* _The problem_
Each entry must come back word for word; drop the images as you go.

[Stored items from a collection]
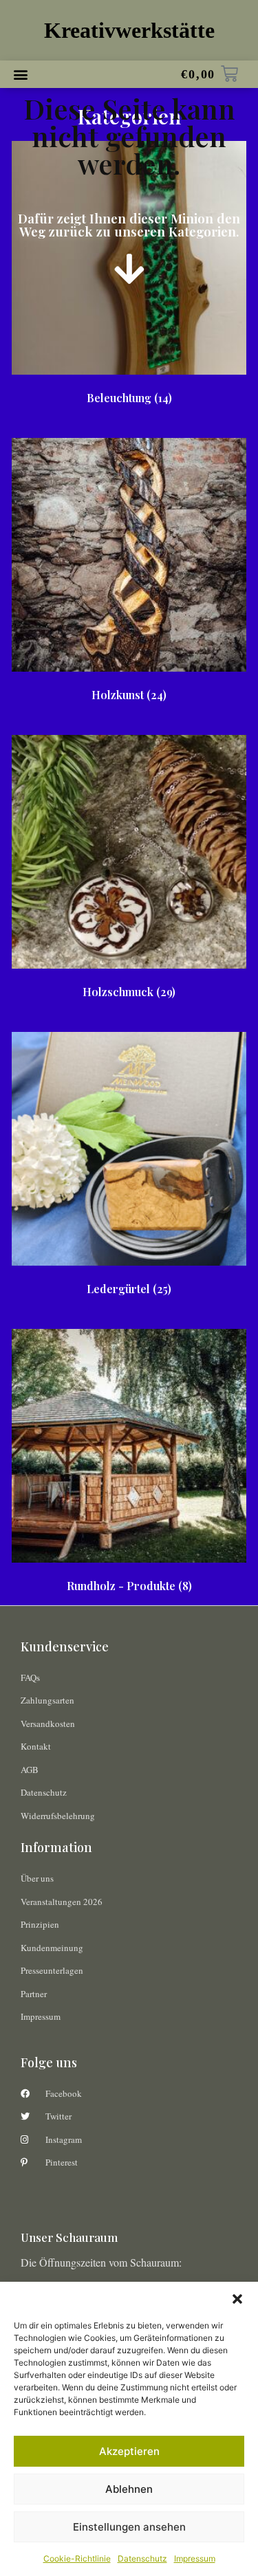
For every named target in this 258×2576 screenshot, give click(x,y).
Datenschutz (142, 2558)
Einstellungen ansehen (129, 2526)
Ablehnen (129, 2489)
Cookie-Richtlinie (77, 2558)
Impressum (194, 2558)
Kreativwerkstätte (129, 30)
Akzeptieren (129, 2451)
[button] (237, 2299)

* _Exercise response_
For every named target in this 258×2576 screenshot, give click(x,y).
Datenschutz (142, 2558)
Einstellungen ansehen (129, 2526)
Ablehnen (129, 2489)
Cookie-Richtlinie (77, 2558)
Impressum (194, 2558)
Kreativwerkstätte (129, 30)
Akzeptieren (129, 2451)
[button] (237, 2299)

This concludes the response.